Several adducts were found for each lipid class analyzed (see Supplemental Tables 1 to 4 online). TAGs were detected as both sodium and potassium adducts with both being used to generate chemical images of TAGs. Mol percentages within a particular lipid class at an x, y position were calculated based on absolute intensities of identified compounds relative to the total ion intensity summed for the lipid class (see example calculation in Supplemental Figure 1 online). Since no internal standards were able to be added, absolute quantities (e.g., μg) were not calculated. MALDI-MS images were generated in Java by converting the x, y coordinates associated with each scan and the corresponding mol % of a particular compound at that location into a colored-square pixel according to a gray or green-to-red color scale (see example in Supplemental Figure 1 online). Distribution profiles of sections were generated from a known absolute x, y position of a scan (or set of scans) and the pixels representing the mol % (or TIC) at that point. Scale bars were automatically generated by converting the absolute size of the pixel representation used for each image. Using an optical image from each type of section, an outlined template was overlaid onto each MALDI image in Adobe Photoshop CS4.

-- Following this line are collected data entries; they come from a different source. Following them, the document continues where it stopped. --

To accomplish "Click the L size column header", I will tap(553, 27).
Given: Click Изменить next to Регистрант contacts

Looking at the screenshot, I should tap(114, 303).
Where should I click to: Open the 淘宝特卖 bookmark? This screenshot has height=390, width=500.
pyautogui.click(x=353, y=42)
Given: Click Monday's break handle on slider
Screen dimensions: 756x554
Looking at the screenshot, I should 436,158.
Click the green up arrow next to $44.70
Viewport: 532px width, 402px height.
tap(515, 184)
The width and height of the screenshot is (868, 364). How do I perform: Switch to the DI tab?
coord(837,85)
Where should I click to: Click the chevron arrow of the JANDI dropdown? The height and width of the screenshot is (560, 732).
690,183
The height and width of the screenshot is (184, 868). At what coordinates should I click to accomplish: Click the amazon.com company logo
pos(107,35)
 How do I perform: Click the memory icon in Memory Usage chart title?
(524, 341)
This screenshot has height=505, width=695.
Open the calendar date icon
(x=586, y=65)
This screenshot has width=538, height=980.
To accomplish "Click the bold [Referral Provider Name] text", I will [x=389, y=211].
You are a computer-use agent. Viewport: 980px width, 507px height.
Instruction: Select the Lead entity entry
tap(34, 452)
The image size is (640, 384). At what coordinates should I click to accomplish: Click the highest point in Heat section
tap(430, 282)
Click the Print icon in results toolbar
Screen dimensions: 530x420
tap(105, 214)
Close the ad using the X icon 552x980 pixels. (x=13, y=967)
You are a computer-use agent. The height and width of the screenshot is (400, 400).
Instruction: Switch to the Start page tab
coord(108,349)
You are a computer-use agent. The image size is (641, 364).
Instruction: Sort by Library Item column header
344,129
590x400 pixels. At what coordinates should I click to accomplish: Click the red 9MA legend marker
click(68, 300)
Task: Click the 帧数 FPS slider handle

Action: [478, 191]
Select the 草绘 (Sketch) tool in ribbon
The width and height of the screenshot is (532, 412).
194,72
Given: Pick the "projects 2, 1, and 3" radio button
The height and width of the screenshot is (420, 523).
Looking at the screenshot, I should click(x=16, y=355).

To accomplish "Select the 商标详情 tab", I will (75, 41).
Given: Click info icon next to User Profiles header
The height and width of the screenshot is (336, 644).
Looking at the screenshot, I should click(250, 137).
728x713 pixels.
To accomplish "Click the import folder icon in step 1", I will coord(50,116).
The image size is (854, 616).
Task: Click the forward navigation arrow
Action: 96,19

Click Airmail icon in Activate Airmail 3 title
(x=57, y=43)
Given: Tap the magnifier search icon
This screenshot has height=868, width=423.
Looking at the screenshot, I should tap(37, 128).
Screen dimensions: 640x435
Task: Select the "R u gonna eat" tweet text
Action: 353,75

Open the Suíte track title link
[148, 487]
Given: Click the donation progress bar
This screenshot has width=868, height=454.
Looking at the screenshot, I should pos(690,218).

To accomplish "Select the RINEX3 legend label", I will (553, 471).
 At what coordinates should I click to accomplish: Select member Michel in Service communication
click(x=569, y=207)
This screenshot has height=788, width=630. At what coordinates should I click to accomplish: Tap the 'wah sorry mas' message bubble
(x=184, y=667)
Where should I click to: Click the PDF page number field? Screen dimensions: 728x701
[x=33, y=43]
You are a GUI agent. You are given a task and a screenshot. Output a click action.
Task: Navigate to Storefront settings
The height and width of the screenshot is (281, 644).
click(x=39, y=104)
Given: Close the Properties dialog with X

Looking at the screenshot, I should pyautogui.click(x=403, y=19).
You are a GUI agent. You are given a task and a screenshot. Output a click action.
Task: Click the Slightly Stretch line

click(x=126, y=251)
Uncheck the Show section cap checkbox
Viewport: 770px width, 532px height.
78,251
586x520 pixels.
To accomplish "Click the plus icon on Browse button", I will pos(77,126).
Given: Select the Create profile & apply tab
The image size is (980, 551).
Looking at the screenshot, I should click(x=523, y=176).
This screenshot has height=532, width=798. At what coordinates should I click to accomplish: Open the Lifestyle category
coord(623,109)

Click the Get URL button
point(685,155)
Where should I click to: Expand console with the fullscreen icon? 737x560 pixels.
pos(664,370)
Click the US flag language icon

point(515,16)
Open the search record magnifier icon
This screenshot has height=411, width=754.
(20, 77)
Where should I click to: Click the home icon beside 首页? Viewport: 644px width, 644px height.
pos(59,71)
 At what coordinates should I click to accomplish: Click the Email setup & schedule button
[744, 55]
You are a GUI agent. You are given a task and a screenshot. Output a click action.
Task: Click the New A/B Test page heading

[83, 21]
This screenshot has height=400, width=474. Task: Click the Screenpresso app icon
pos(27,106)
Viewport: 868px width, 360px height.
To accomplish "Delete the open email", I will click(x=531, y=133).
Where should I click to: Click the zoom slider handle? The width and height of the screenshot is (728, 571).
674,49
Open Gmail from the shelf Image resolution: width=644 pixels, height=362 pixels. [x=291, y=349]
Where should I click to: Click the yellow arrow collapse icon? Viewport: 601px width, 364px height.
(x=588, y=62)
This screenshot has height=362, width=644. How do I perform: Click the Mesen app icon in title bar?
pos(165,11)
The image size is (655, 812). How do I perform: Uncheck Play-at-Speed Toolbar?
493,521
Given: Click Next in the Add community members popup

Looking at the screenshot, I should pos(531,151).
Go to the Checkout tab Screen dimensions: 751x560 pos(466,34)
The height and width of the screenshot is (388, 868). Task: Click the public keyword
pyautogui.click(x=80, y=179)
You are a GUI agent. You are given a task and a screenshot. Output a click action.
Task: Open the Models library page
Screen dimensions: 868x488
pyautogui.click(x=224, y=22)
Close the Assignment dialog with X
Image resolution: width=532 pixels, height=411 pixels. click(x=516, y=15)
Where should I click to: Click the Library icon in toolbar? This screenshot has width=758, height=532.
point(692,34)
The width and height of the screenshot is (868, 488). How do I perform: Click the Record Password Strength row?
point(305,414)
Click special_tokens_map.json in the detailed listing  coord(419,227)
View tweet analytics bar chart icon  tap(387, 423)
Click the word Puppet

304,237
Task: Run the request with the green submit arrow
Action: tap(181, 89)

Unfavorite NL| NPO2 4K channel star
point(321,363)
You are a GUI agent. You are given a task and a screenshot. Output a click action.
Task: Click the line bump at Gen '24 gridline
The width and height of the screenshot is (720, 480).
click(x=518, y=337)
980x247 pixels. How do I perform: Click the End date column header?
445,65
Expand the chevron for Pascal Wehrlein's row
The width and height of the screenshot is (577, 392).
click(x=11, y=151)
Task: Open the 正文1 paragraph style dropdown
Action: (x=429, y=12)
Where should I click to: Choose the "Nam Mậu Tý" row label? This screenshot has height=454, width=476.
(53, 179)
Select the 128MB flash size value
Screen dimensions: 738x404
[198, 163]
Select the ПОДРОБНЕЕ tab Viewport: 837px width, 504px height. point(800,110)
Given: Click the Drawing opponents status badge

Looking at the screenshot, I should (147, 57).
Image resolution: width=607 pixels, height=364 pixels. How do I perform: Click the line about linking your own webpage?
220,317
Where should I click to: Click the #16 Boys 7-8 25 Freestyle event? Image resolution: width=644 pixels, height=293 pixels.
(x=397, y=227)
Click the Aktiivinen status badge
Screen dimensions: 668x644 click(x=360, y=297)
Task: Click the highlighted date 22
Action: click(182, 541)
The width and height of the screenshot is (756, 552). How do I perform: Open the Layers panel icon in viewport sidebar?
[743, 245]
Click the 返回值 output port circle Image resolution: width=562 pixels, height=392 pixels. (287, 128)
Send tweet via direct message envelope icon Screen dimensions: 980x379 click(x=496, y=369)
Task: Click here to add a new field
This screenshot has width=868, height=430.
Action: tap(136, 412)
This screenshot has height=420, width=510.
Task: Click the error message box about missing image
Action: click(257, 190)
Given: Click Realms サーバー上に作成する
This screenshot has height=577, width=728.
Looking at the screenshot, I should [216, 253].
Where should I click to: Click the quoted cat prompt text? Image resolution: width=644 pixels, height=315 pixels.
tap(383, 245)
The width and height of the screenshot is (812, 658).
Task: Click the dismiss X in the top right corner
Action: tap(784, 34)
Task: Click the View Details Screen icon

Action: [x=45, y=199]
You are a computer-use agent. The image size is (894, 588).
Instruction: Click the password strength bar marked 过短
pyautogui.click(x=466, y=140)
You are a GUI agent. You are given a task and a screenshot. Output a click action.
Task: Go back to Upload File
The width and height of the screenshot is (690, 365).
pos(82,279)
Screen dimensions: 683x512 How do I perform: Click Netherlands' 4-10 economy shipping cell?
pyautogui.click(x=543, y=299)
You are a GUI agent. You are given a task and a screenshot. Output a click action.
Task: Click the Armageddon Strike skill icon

Total Lipid Determination by Magnetic Resonance Imaging

The NMR imaging experiments were performed using a Bruker 750 WB Micro Imaging System (Bruker) equipped with a 20-mm birdcage coil. To visualize the lipids within the seed, a spin-echo sequence with selective excitation of the lipid resonance was applied. To avoid noise due to relaxation, the echo time was minimized (4.5 ms) and a long repetition time of 3.5 s was chosen. During the 19.5-h measurement, an isotropic resolution of 80 μm was achieved. The images were quantified based on the total seed lipid content, determined using a Bruker minispec mq60.

Lipid Extraction

Total lipids were extracted from seeds as described (Chapman and Moore, 1993), except that seeds were flash frozen in liquid nitrogen and powdered with a mortar and pestle. Powdered seed material, while still frozen, was transferred to hot (70°C) isopropanol and incubated for 30 min to inactivate endogenous phospholipases. Chloroform was added at a ratio 2:1:0.45 (v/v/w) isopropanol:chloroform tissue to form a monophasic extraction solution that was incubated overnight at 4°C. Lipids were purified by two-phase partitioning with chloroform and 1 M KCl, and the organic layer was washed three times with 1 M KCl. Lipid samples were dried under N2 and resuspended in chloroform and stored at −20°C under N2 until MS or GC-MS analysis. Polar lipids were fractionated from TLEs by silica gel column chromatography in methanol (Supelco Discovery DSC-Si; 6 mL, 500-mg solid phase extraction cartridges) after eluting neutral lipids in two steps with hexane:diethyl ether at 4:1 and 1:1 by volume.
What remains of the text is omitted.